Advances in gene editing technology have spurred considerable progress towards a treatment for Duchenne muscular dystrophy (DMD). Although the disease is rare – affecting roughly 1 in 5,000 male births – its consequences are devastating: patients are confined to wheelchairs at an early age and often succumb to heart or respiratory failure in their twenties or thirties. No treatments are currently available, but three separate labs have used CRISPR/Cas9, the much-publicized DNA editing system, to address the root cause of the disease. DMD is caused by mutations that alter the function of a protein called dystrophin, which is required for proper muscle function. It could be beneficial, therefore, to excise the regions of the gene that harbor those harmful mutations. Encouragingly, mice with DMD that were treated in this manner saw a rise in functional dystrophin levels and alleviation of disease symptoms.
While the underlying science is sound, many hurdles still stand in the way of therapeutic relevance. Previous gene editing efforts regarding DMD were performed in mouse embryos, but leading geneticists have recently called for a moratorium on such manipulation of human embryos until careful research identifies and mitigates any safety concerns. One such strategy to circumvent this problem, as implemented by Dr.

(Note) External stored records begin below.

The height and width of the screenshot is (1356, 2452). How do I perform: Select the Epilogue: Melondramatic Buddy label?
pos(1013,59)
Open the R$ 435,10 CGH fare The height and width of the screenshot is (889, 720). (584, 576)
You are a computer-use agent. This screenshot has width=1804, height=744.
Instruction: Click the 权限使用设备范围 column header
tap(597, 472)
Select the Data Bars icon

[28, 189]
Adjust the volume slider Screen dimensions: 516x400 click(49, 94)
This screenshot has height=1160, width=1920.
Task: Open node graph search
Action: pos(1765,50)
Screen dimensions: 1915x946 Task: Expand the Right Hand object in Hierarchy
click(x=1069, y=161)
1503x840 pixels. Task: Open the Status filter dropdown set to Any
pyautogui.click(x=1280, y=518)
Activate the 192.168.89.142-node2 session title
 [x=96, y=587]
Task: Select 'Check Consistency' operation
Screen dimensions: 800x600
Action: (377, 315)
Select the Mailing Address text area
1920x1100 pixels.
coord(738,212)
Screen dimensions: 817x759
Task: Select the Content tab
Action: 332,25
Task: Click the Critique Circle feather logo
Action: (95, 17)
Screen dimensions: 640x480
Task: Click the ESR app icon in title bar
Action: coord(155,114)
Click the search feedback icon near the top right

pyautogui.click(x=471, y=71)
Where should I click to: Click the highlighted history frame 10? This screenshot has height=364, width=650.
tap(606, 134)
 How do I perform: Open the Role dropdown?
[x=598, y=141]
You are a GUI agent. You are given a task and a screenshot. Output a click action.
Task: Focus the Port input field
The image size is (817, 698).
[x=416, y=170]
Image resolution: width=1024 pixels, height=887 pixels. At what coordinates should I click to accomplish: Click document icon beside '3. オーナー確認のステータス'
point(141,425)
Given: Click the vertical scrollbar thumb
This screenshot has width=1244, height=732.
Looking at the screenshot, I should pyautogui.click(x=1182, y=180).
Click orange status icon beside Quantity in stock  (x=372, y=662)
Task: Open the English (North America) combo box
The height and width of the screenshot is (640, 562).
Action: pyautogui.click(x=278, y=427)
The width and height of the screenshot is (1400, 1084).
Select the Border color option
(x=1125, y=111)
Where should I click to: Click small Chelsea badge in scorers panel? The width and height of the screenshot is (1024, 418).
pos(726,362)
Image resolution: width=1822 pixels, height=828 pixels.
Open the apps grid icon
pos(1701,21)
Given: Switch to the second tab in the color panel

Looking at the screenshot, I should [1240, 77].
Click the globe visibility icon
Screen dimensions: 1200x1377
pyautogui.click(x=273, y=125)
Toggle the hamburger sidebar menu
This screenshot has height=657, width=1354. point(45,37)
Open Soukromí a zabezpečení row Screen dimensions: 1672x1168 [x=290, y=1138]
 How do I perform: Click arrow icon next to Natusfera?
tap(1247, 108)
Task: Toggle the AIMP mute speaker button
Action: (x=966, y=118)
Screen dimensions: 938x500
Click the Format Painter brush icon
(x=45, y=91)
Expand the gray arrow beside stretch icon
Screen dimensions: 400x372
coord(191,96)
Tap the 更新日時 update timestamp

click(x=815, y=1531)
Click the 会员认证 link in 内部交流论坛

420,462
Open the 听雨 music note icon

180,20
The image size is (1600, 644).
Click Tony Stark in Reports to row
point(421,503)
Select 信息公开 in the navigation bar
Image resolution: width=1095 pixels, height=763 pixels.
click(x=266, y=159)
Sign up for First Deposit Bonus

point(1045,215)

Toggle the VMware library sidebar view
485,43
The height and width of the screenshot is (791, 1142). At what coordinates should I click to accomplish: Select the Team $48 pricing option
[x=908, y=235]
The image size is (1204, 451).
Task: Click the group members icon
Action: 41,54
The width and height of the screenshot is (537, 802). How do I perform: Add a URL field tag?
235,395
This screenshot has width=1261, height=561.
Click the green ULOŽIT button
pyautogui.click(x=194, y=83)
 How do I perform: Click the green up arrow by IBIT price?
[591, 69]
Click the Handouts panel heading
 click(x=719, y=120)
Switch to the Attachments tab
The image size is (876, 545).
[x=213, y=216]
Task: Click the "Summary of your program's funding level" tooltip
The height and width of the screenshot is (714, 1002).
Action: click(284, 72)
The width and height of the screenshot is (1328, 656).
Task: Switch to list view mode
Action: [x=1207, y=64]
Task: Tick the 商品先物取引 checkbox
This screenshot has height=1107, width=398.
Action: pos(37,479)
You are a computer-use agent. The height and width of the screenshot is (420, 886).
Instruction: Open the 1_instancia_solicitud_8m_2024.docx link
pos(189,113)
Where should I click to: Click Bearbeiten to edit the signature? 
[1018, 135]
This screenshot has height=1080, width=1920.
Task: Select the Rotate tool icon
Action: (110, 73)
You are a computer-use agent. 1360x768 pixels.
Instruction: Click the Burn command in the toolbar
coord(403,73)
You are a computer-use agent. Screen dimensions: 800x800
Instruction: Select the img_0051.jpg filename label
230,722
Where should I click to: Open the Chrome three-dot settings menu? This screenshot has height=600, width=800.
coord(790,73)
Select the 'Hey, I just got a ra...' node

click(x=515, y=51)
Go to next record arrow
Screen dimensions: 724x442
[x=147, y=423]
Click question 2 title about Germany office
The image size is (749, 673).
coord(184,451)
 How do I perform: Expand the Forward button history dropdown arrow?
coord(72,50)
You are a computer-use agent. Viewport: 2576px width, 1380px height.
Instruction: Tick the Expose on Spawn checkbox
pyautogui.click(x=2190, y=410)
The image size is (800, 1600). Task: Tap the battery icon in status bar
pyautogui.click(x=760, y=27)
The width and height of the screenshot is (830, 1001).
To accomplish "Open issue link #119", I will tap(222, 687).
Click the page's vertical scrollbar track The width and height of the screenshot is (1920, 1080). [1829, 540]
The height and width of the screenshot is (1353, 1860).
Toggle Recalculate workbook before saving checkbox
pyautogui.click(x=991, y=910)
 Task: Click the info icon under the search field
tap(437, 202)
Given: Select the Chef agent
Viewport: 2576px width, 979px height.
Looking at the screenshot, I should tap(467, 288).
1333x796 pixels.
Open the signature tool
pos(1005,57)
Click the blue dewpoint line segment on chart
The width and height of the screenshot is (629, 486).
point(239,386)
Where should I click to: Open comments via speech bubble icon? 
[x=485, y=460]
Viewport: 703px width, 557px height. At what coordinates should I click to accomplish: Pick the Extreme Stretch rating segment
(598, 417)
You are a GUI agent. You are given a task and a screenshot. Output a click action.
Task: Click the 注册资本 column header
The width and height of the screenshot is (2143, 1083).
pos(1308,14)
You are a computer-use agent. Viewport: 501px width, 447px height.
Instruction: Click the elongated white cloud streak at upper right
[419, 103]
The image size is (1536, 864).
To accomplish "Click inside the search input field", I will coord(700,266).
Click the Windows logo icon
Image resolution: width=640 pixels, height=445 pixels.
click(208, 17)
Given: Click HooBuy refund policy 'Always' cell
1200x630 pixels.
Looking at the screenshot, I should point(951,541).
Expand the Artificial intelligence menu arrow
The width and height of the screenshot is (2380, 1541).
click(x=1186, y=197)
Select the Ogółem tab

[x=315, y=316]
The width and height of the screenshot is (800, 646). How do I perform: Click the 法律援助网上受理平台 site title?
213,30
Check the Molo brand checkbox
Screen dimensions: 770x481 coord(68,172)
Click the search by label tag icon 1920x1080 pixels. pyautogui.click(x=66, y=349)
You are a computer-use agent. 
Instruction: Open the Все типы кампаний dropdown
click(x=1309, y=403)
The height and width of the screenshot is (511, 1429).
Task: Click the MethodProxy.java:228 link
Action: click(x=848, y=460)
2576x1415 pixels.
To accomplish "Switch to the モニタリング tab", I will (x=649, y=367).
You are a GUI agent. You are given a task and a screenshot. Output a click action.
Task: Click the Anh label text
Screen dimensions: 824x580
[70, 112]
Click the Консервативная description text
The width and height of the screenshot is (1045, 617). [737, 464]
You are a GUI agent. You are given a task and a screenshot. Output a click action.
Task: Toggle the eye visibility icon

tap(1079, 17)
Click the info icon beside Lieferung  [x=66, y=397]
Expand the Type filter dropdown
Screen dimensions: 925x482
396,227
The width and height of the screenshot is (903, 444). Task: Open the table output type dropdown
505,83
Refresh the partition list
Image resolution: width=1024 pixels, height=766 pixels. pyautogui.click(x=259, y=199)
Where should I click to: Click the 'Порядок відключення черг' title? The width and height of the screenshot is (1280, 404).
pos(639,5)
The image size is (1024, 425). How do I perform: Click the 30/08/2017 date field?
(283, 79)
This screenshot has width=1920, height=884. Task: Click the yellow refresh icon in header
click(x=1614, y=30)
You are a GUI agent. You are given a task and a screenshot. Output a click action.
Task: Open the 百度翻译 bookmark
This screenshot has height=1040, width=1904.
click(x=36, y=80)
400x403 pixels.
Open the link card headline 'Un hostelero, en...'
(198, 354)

Amy Wagers, involves selective editing of the cells that continuously generate new muscle cells – muscle stem cells – in live mice. Tailoring these changes to a specific group of cells should quell some of the (understandably worrisome) effects of having a DNA-altering virus coursing through your blood stream. We have only begun to explore the implications of gene editing technology, but that’s why its therapeutic potential is so exciting.
Acknowledgments: Many thanks to Emma Vaimberg, a Research Associate at the Broad Institute of Harvard & MIT, for providing her expertise and commentary on the topic.
Managing Correspondent: Christopher Gerry
Original Research Articles: Postnatal genome editing partially restores dystrophin expression in a mouse model of muscular dystrophy – Science; In vivo genome editing improves muscle function in a mouse model of Duchenne muscular dystrophy – Science; In vivo gene editing in dystrophic mouse muscle and muscle stem cells – Science
Media Coverage: Gene Editing Offers Hope for Treating Duchenne Muscular Dystrophy, Studies Find – New York Times
Related SITN Articles: CRISPR: A game-changing genetic engineering technique; DNA editing in humans: Biologists preach prudence
Correction (Jan. 13, 2016): An earlier version of this article mistakenly claimed that the three recent Science papers regarding DMD focused on embryonic gene editing in mice. These papers, instead, discuss gene editing in live mice; experiments in mouse embryos had previously been performed in 2014.
2 thoughts on “Gene editing emerges as a new therapeutic strategy for Duchenne muscular dystrophy”
From the sequences of the gRNAs reported in these articles, most of the detected dystrophin is more than likely the result of gRNA oligo-induced exon skipping of the exon 23 at the RNA level rather than the edited removal of the dystrophin exon 23 at its genome. This can also be judged by their own report that only up to 2% of the genomic sites were corrected. This level of gene editing is expected as AAV mediated delivery is so effective for the muscles especially cardiac muscle. it is sad to see how easily fact can be misinterpreted to feed individual’s desire and need.
Totally agreed. Viral vector-based gene editing still has a long way to go (especially with regard to editing efficiency) before it becomes a practical therapeutic strategy. A comprehensive understanding of the relevant biology may also help us better realize why certain phenotypes and therapeutic outcomes translate from model organisms to humans and others don’t (but that’s a separate issue entirely).